「奥田民生になりたいボーイと出会う男すべて狂わせるガール」:汚れつちまつた悲しみに
映画『奥田民生になりたいボーイと出会う男すべて狂わせるガール』は、大根仁らしいポップで都会派の感覚に溢れたコメディー。そして、またもギョーカイものです。楽しいです。笑えます。よく出来てます。マンガが原作なのだそうですが、完全に大根ワールドにしちゃってます。この計算された軽薄さ、嫌いじゃありません。ってゆーか、好きです。
原作は知らないけど、映画としては妻夫木聡と水原希子のキャスティングが見事にハマりました。妻夫木の情けなさ、ダメさ、でもその中にあるちょっとの真実みたいなもの。水原の「男を掌で転がす」小悪魔的な演技性と、でもこういう風にしか生きられないんだろうなあ、この人という感じ。まあ、彼女のようにしていたら、終盤のような事件が起きるのも当然と言えば当然でしょう。

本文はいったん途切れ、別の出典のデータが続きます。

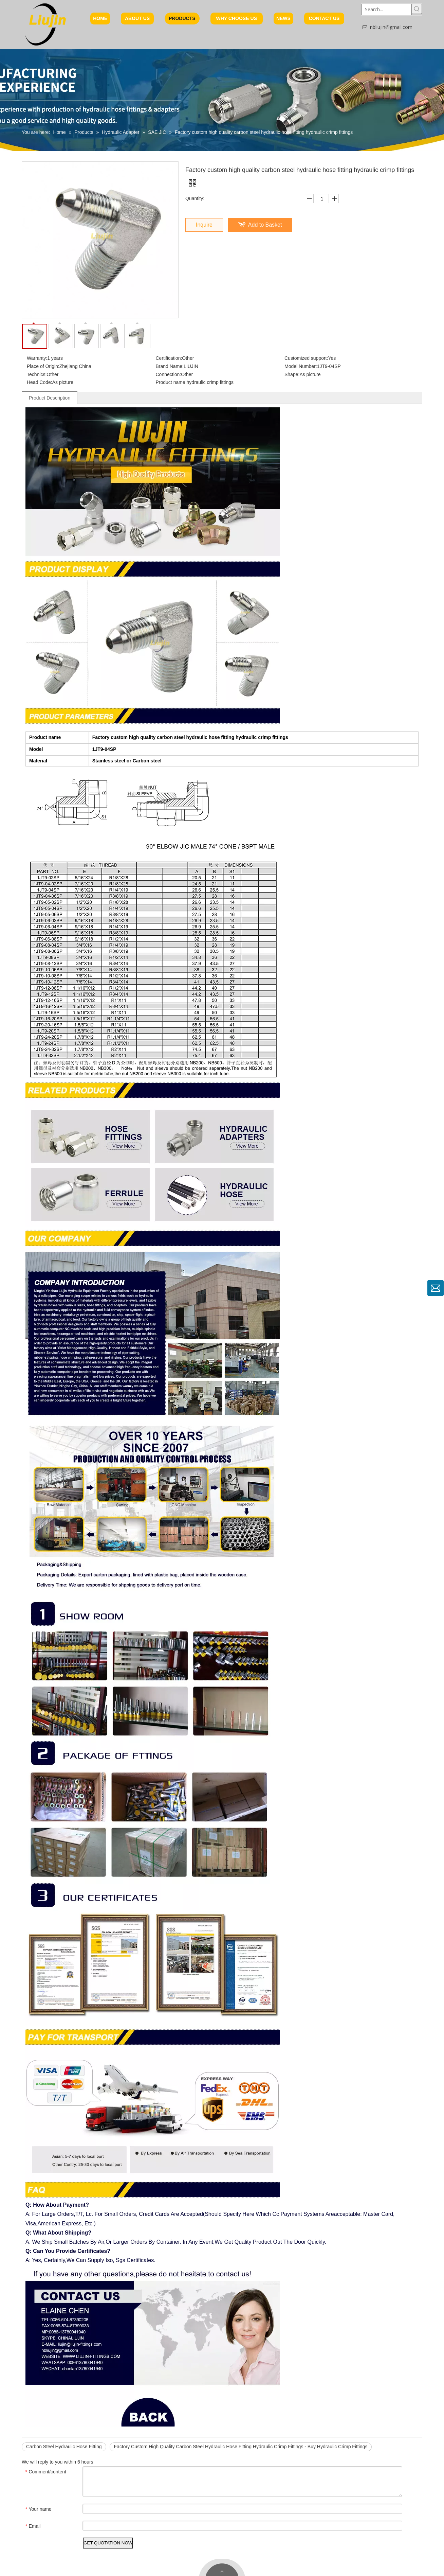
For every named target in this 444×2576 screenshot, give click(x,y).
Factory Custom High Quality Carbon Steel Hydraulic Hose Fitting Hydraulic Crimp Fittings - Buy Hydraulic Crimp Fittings (241, 2446)
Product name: (171, 382)
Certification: (169, 358)
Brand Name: (170, 366)
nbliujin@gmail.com (391, 27)
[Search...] (387, 9)
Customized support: (306, 358)
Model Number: (300, 366)
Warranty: (37, 358)
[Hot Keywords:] (417, 9)
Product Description (49, 398)
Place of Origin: (43, 366)
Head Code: (39, 382)
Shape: (291, 374)
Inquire (204, 225)
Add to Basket (265, 225)
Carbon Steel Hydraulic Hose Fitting (64, 2446)
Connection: (168, 374)
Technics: (37, 374)
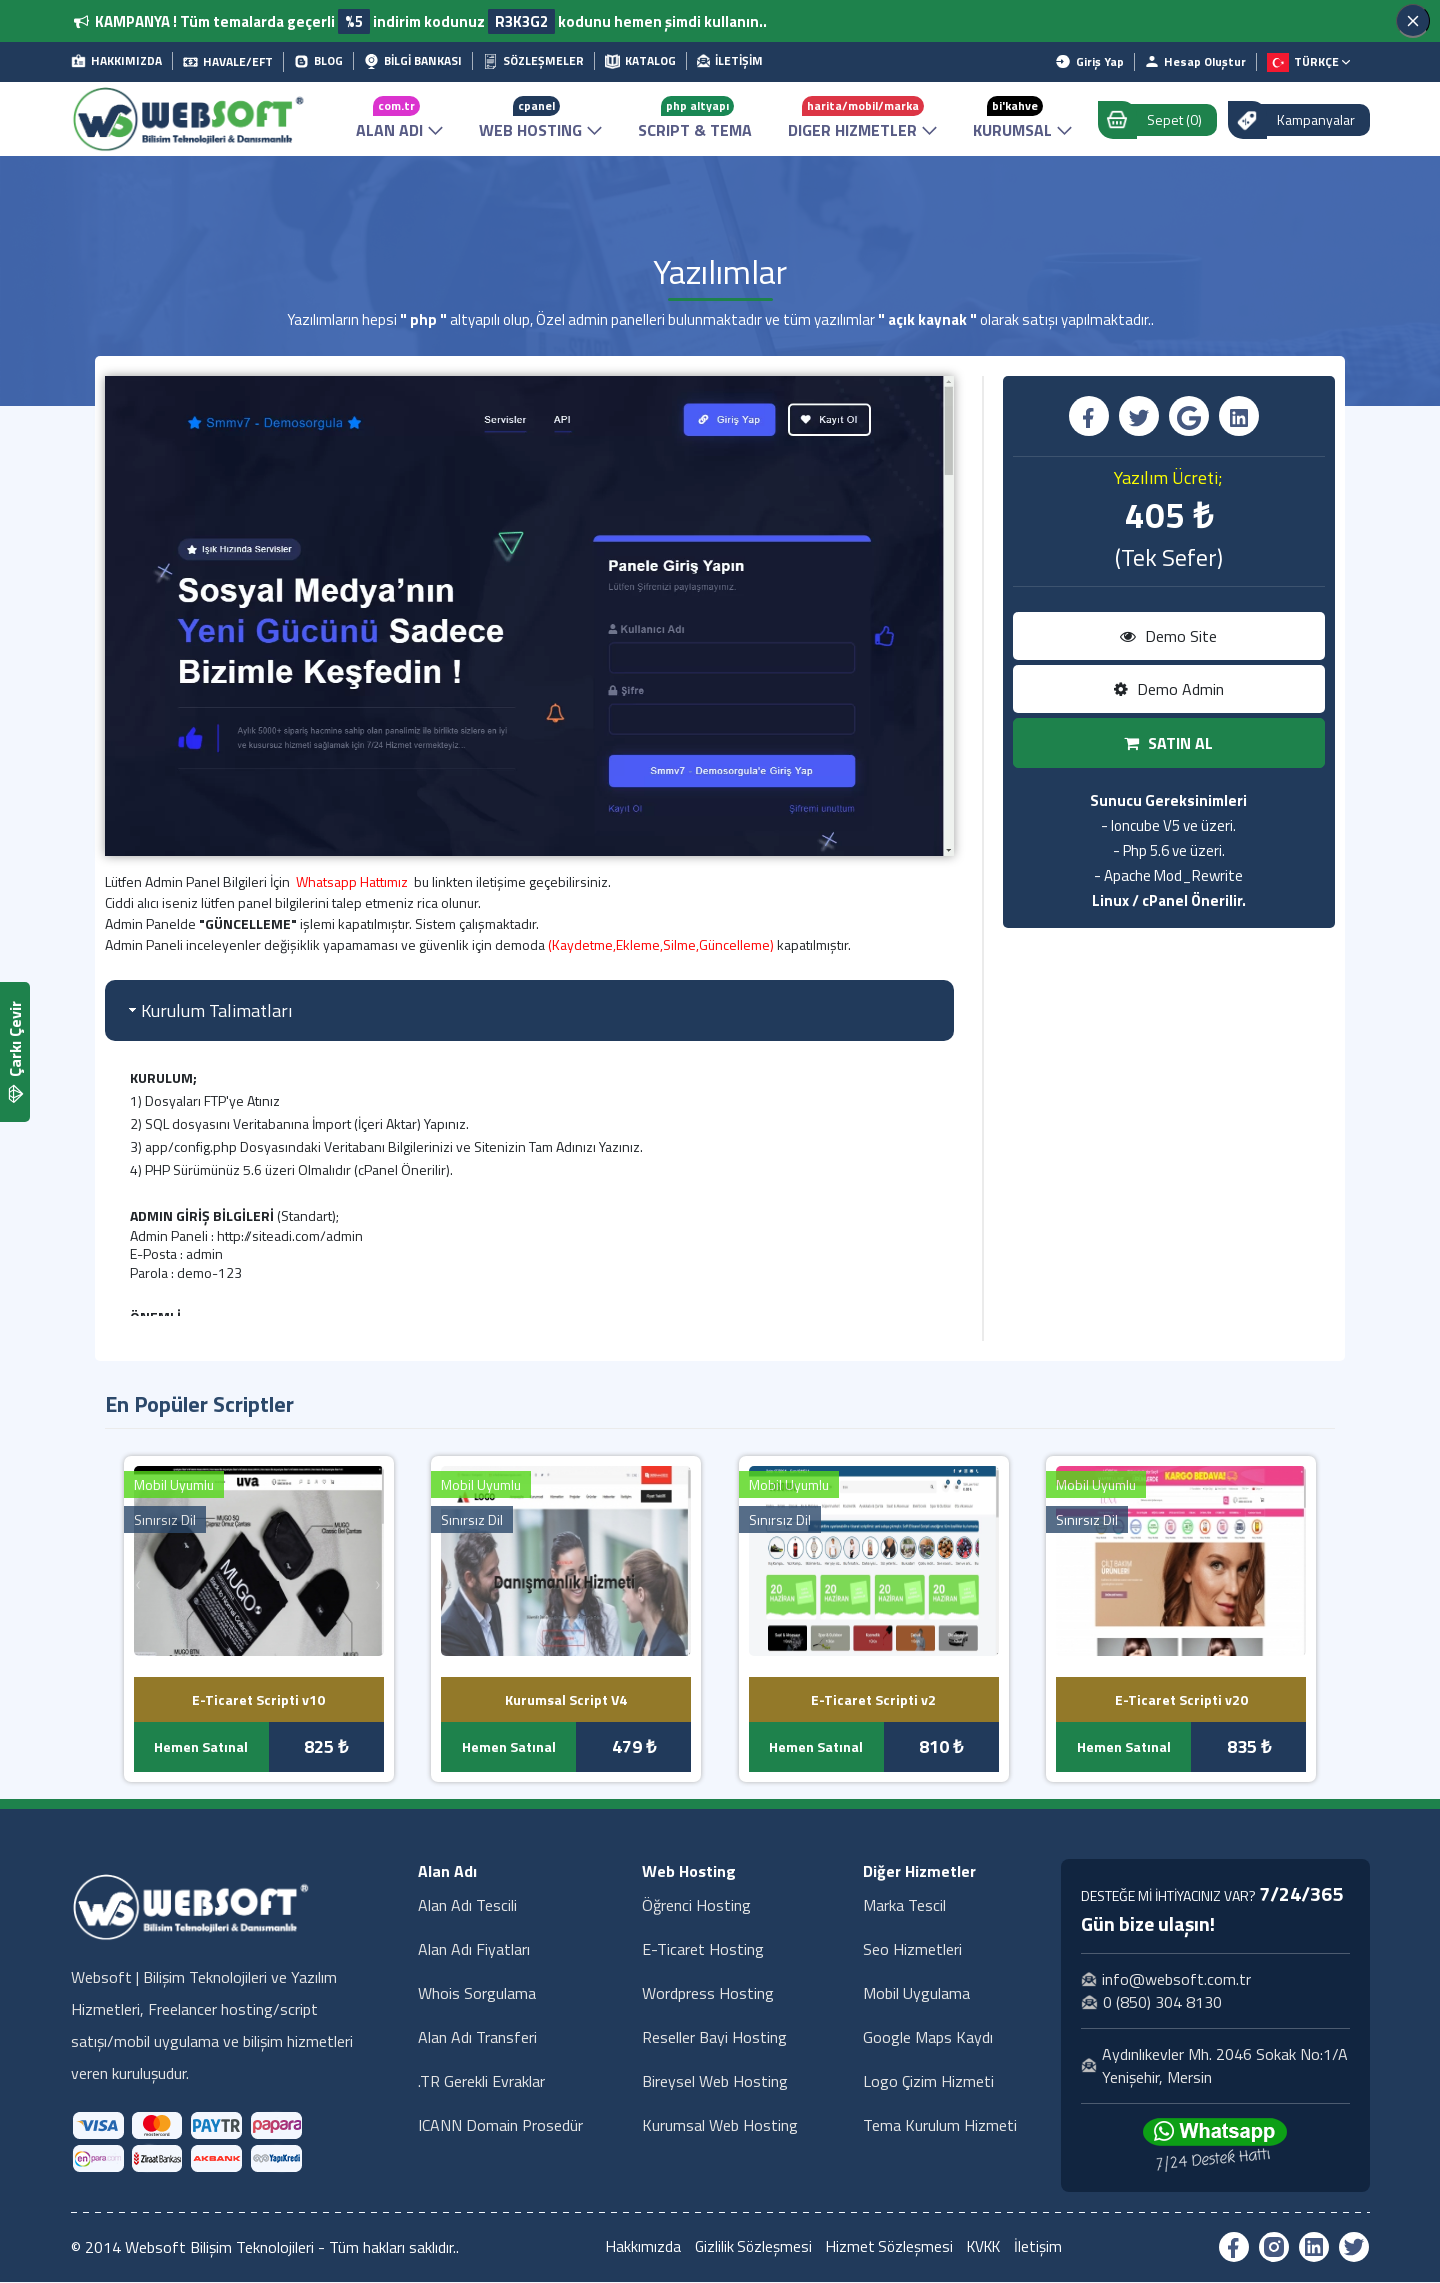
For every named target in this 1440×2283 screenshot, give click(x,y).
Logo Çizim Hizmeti (928, 2082)
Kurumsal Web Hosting (720, 2126)
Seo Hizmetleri (912, 1950)
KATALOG (640, 61)
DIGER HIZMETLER (862, 119)
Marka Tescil (904, 1906)
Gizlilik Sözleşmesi (750, 2248)
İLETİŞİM (730, 61)
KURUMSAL (1022, 119)
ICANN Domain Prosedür (500, 2126)
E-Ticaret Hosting (703, 1950)
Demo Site (1168, 637)
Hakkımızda (638, 2248)
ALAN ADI (399, 119)
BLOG (318, 61)
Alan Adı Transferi (477, 2038)
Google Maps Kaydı (928, 2038)
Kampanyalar (1301, 120)
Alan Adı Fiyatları (474, 1950)
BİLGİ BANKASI (413, 61)
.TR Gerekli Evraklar (481, 2082)
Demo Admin (1169, 690)
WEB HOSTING (540, 119)
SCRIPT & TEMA (695, 119)
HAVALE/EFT (228, 62)
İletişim (1045, 2248)
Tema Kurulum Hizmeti (940, 2126)
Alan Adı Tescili (467, 1906)
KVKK (987, 2248)
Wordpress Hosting (708, 1994)
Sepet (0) (1159, 120)
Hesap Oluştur (1195, 62)
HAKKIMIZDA (116, 61)
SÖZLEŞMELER (533, 61)
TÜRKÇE (1308, 62)
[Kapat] (1413, 21)
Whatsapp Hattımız (352, 882)
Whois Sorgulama (477, 1994)
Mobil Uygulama (916, 1994)
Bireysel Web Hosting (715, 2082)
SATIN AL (1168, 744)
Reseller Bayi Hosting (714, 2038)
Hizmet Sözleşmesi (889, 2248)
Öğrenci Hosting (696, 1906)
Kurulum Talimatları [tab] (208, 1011)
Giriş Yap (1089, 62)
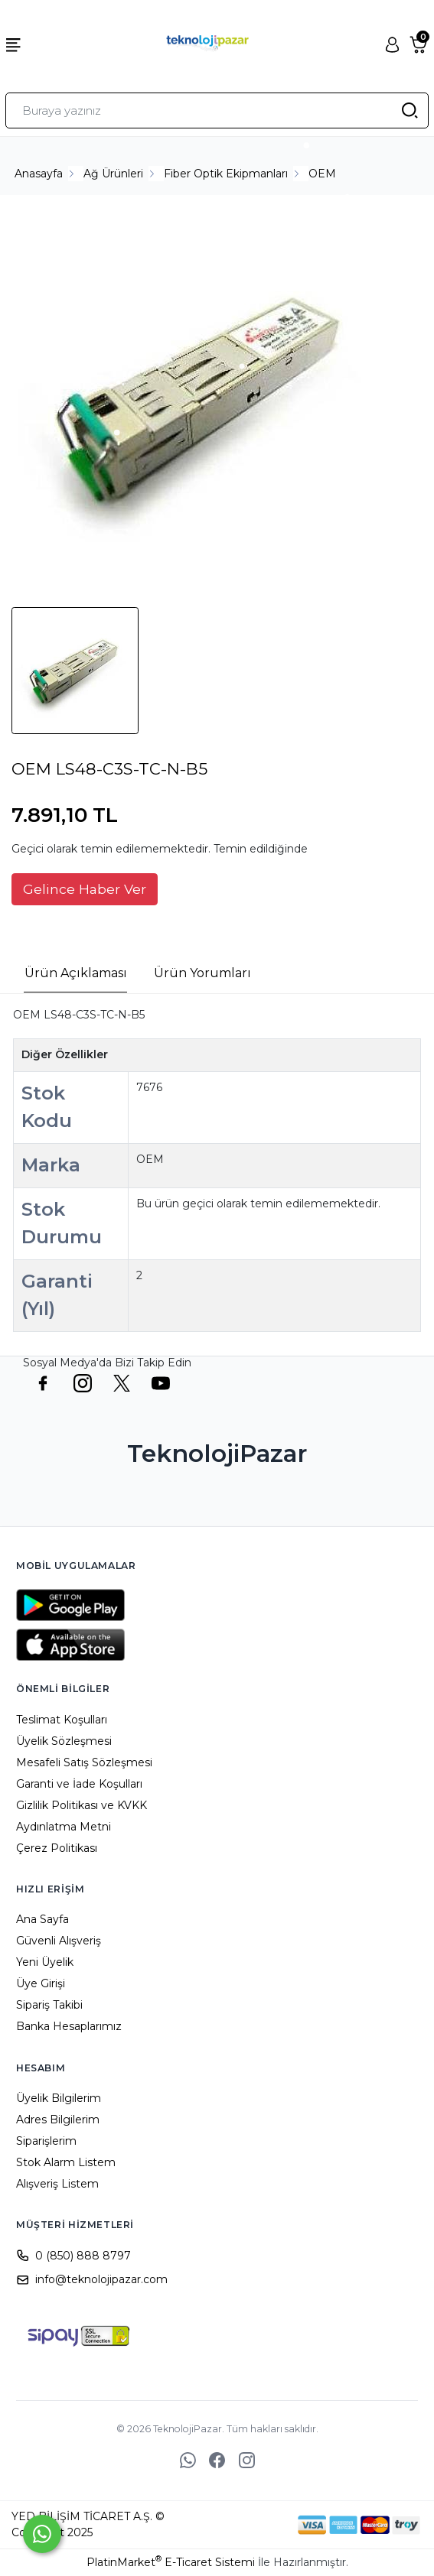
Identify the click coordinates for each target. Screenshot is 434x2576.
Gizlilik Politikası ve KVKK (81, 1805)
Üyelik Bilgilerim (58, 2098)
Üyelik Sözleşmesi (64, 1741)
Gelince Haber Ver (84, 889)
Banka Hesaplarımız (69, 2026)
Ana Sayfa (42, 1919)
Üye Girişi (40, 1983)
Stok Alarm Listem (66, 2162)
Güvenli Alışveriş (58, 1940)
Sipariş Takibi (49, 2005)
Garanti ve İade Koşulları (79, 1784)
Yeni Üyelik (44, 1962)
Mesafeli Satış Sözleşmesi (84, 1762)
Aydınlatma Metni (63, 1827)
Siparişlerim (46, 2141)
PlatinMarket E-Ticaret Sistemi (170, 2562)
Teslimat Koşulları (61, 1720)
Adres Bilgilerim (58, 2119)
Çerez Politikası (56, 1848)
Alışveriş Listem (57, 2184)
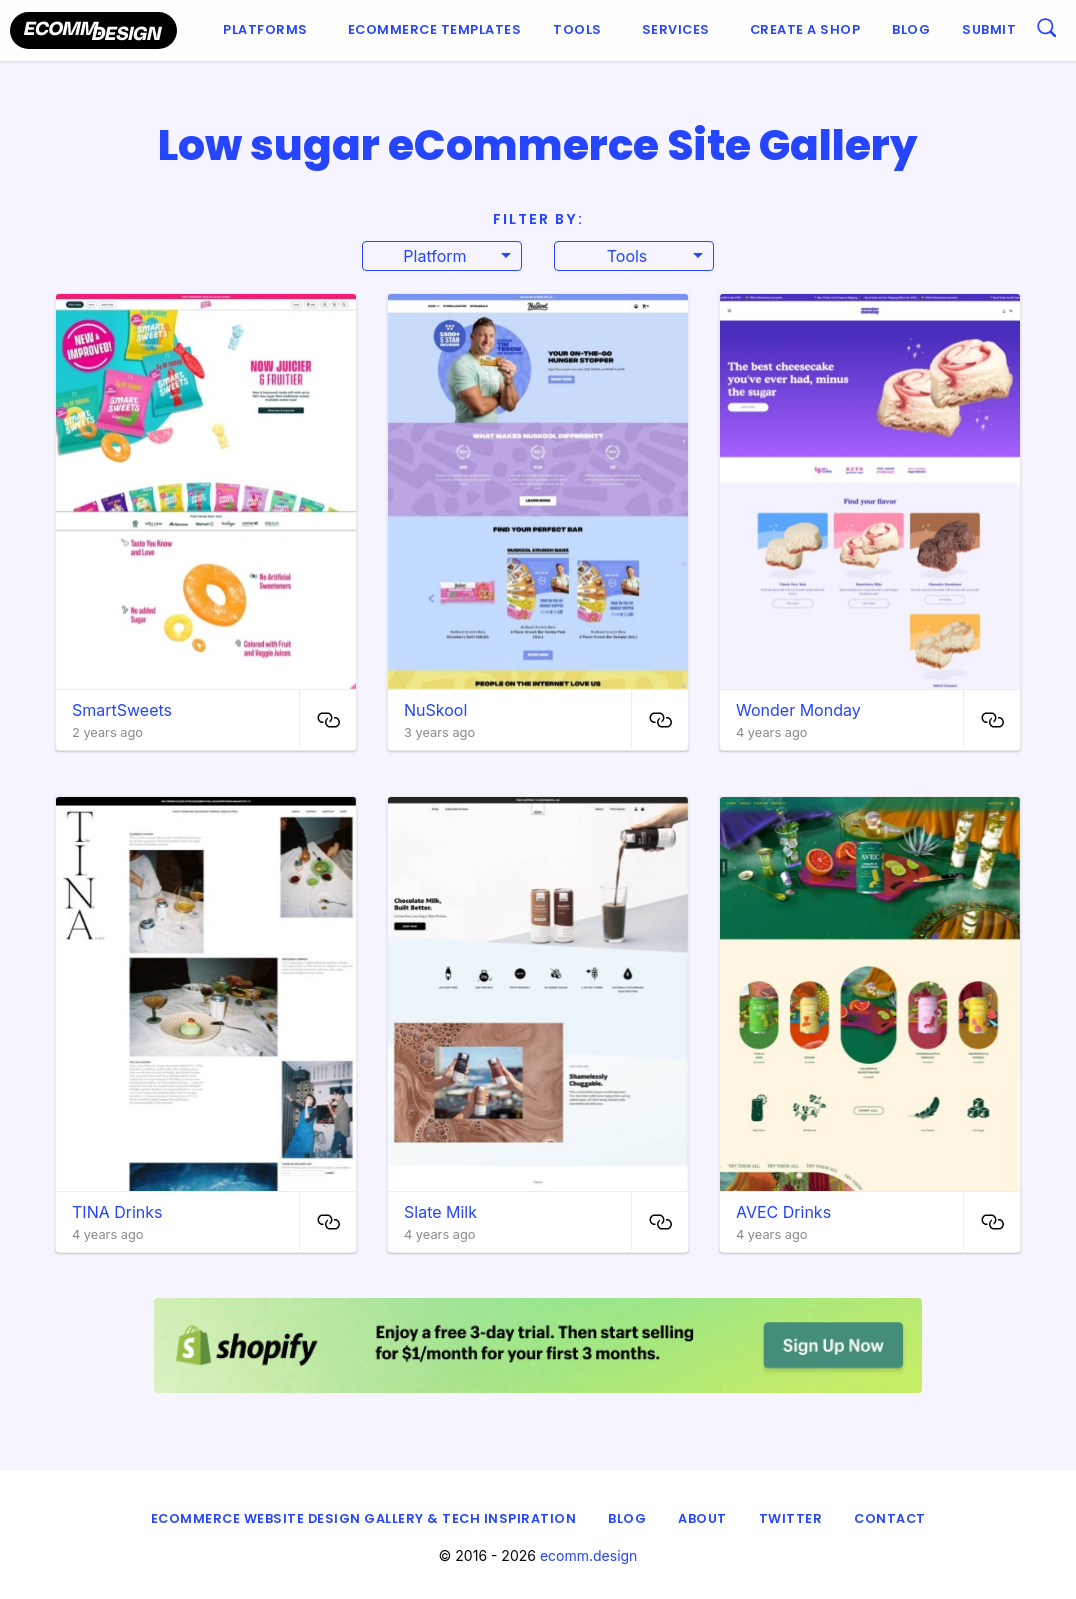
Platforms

(以降ネタバレあり) 終盤、4人の位置を結べば十字架になるように配置されたり、狂わせガールは「みんながそうして欲しいようにしただけ」だという空っぽの器ぶりを見せるなど、まるで『三度目の殺人』じゃないかと思ったら、いつも鋭い佐藤秀さんのブログでも同様の指摘をなさっていました↓
http://blog.livedoor.jp/y0780121/archives/50865384.html
まああの作品も、もしかしたら広瀬すずが狂わせガールだったのかもってところはありますからねえ。
ラストのコーロキ(妻夫木)の涙は、あたかも「汚れつちまつた悲しみに」って感じで、大人にはちょっとしみるところがありました。実はここらが、大根仁の真骨頂なわけです。
エンドクレジットの映像は、着衣の妻夫木聡が東京湾を泳いでいるスローモーションです。これ、映画『コミック雑誌なんていらない』と同名の内田裕也(同映画主演)のアルバムのジャケット写真であり、同じ頃パルコのTVCMで使われた映像=着衣の内田裕也がNYのハドソン・リバーを泳いでいるスローモーション とまるで同じ感覚です※。大根さん流のオマージュなんでしょうね。まあ、確かに「俺にはコミック雑誌なんていらない 俺の周りはマンガだから(作詞:内田裕也)」ってな話ではありましたけどね、本作も。
※映画『コミック雑誌なんかいらない』の本編内には、泳ぐ内田のシーンはありません。